Why India is the best destination for your yoga teacher training
A friend of mine refers to India as the ‘mothership’ – the place to which all humans gravitate, particularly those with their hearts and minds open to everything the universe has to offer. It’s safe to say that it’s definitely the mothership for those who are interested in yoga, as this its homeland – yoga was first mention in sacred texts, or Vedas, over 5,000 years ago (some say up to 10,000 years ago) in the Indus Valley.
Yoga as set of beliefs and practices was further refined here by Brahmans (Vedic priests) into the epic Upanishads – a set of over 200 scriptures that explored the sacrificing of the ego through action, self-knowledge and wisdom. The most famous of these texts is the Bhagavad-Gita, composed around 500 BCE. Later, in the 2nd century, yoga was further codified by Sage Patanjali into the Yoga-Sutras – an eight-limbed (‘ashtanga’) path detailing the journey to enlightenment.
In terms of sacred places to practice yoga, Rishikesh, the acclaimed ‘yoga capital of the world’, is the dream location for many yogis. Set on the banks of the holy river Ganges, and said to have a unique spiritual energy, it remains a first-choice destination for those wanting to undertake their yoga teacher training in the land of its birth. It is where acclaimed yoga teacher Swami Sivananda set up his ashram in 1936, leading to worldwide acclaim. Similarly, the city of Mysore came to prominence in 1924 after Krishnamacharya, the ‘father of modern yoga’, was invited to open a yoga school there by the Maharajah, producing some of the best-known teachers in yogic history, including Pattabhi Jois and B.K.S. Iyengar.
But when you are choosing a location for your yoga teacher-training course, India has so much more to offer than just a set of yoga-heritage sites and there is more than just its spiritual history that makes it such a special place to study. For me, choosing Sampoorna – Yoga Teacher Training School in Goa, India, came about because I felt a very strong connection with nature there. I was struck by the way people live closely alongside animals in the beach location, how the cycle of each day is dictated by sun-up and sun-down, high tide and low tide, by the fishermen bringing in their catch each morning, the beach dogs practising downward dog as they stretch out beside them, and by the cows appearing on the beach every day at 4.30pm waiting to be fed. Many who study here say the same thing about Agonda – it has a unique spiritual energy that inspires every yogi. It makes it easier for every student to find that longed-for connection with nature if it is broadcasting loud and clear all around you.
If you’ve only been taught yoga in the west, it can be a mind-altering experience to come to India to practice. If, like me, you’ve studied in western studios where yoga is often presented as a punishing workout, it can be a revelation to discover that this is not the goal of true yoga at all. Teachers on my course at Sampoorna said they witness a shift in students at the very moment they are taught about the practice of ‘ahimsa’ or ‘non-violence’ to the self, to other beings and the environment. As someone who arrived here with an injury brought about by a punishing self-practice, I learned to be kinder to myself. I learned that injury is rife in western yoga because of the way we see exercise as a punishment/reward dynamic, not as a way of seeking out one’s true nature.

WORK INSTRUCTIONS ->
Update the text on yoga teacher training in India by giving it again from "If you’ve only" through "one’s true nature.", with "punishing" changed to "grueling".

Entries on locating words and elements
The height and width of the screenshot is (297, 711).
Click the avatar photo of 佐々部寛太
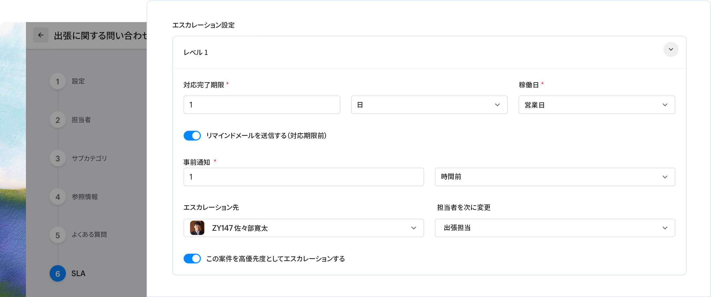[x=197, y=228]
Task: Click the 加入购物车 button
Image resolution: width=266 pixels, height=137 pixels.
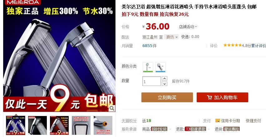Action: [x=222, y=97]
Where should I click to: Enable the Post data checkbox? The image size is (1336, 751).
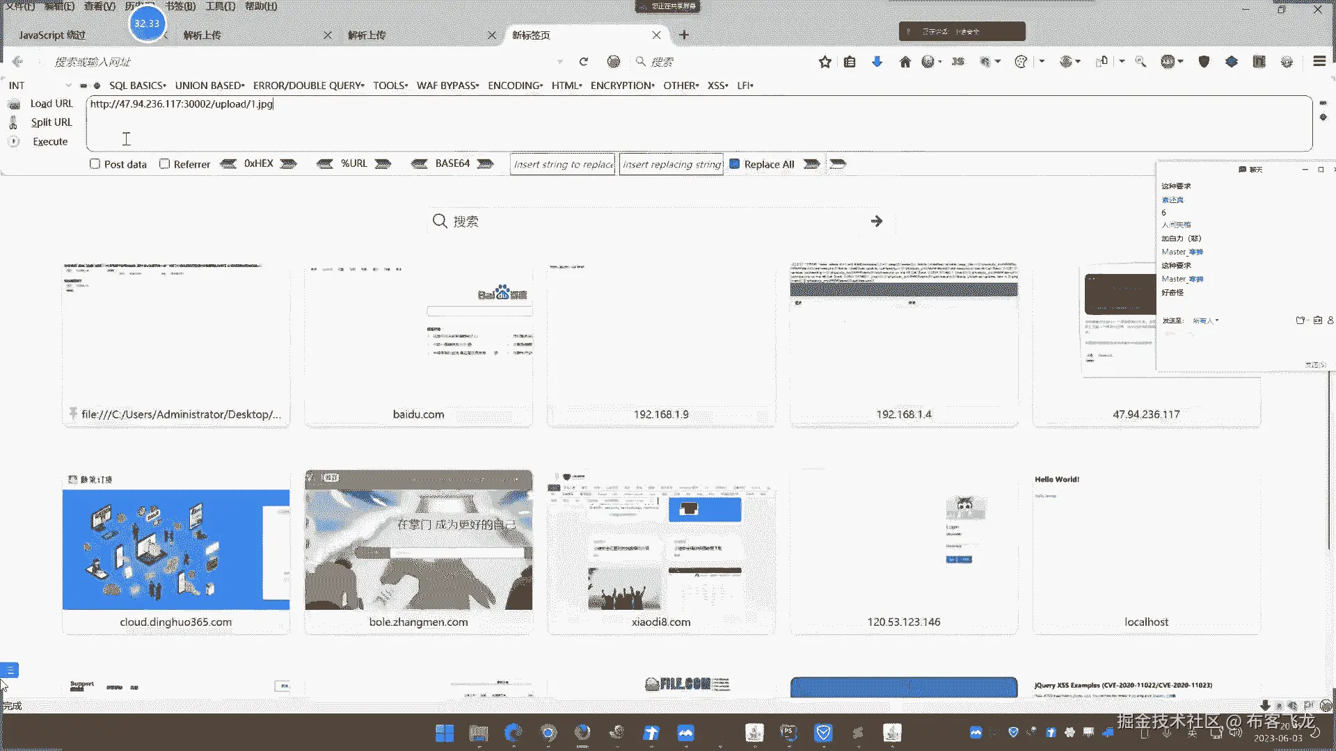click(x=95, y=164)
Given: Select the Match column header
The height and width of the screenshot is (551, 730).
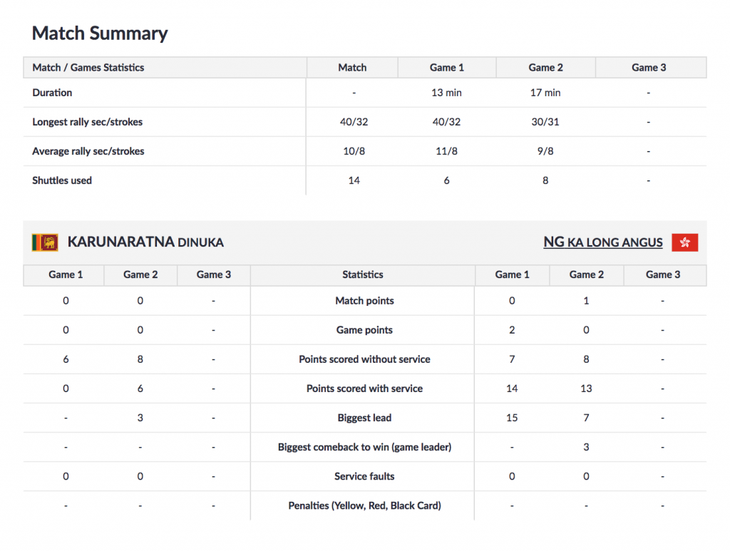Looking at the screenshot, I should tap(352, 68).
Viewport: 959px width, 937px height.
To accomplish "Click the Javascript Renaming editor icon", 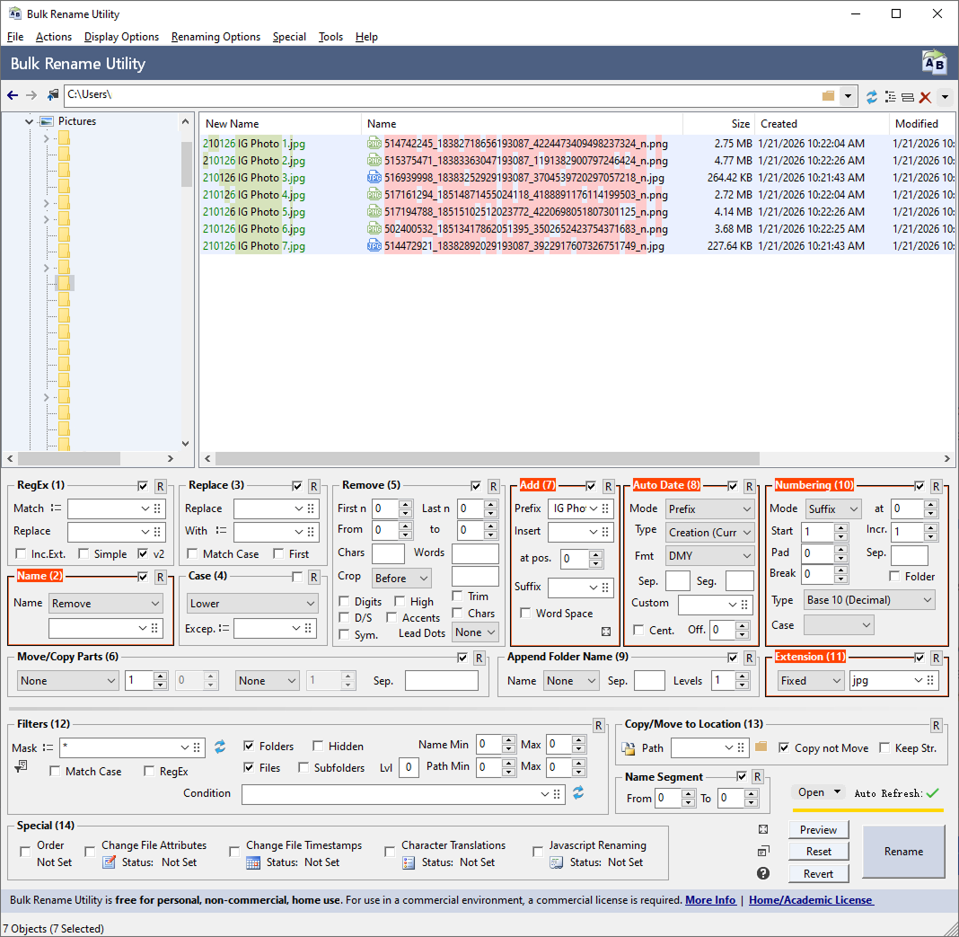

--

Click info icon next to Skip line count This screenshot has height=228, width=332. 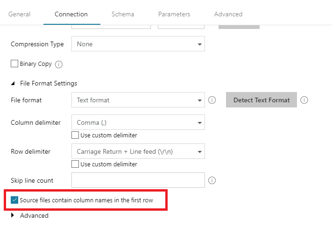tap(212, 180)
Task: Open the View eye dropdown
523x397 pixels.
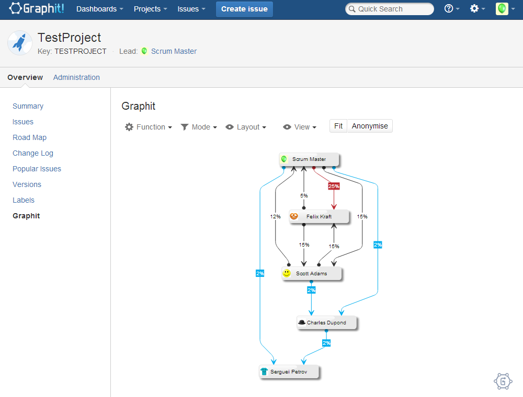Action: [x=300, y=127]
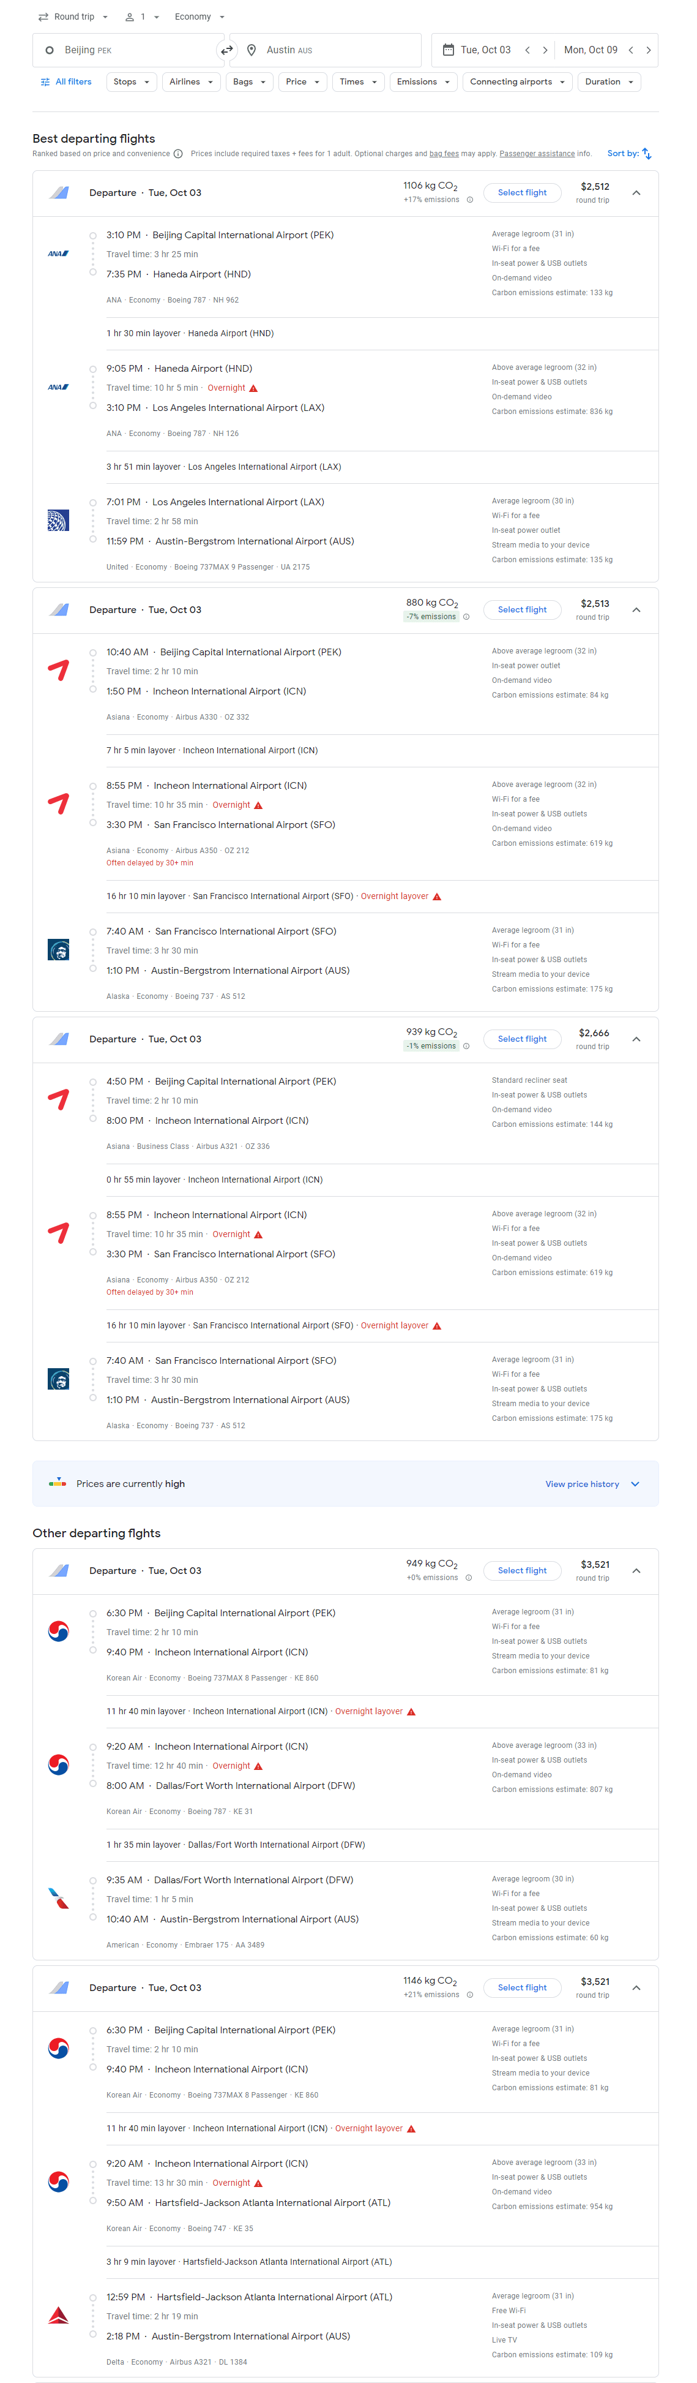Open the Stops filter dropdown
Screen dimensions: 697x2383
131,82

EXPECTED ANSWER ->
If you’ve only been taught yoga in the west, it can be a mind-altering experience to come to India to practice. If, like me, you’ve studied in western studios where yoga is often presented as a grueling workout, it can be a revelation to discover that this is not the goal of true yoga at all. Teachers on my course at Sampoorna said they witness a shift in students at the very moment they are taught about the practice of ‘ahimsa’ or ‘non-violence’ to the self, to other beings and the environment. As someone who arrived here with an injury brought about by a grueling self-practice, I learned to be kinder to myself. I learned that injury is rife in western yoga because of the way we see exercise as a punishment/reward dynamic, not as a way of seeking out one’s true nature.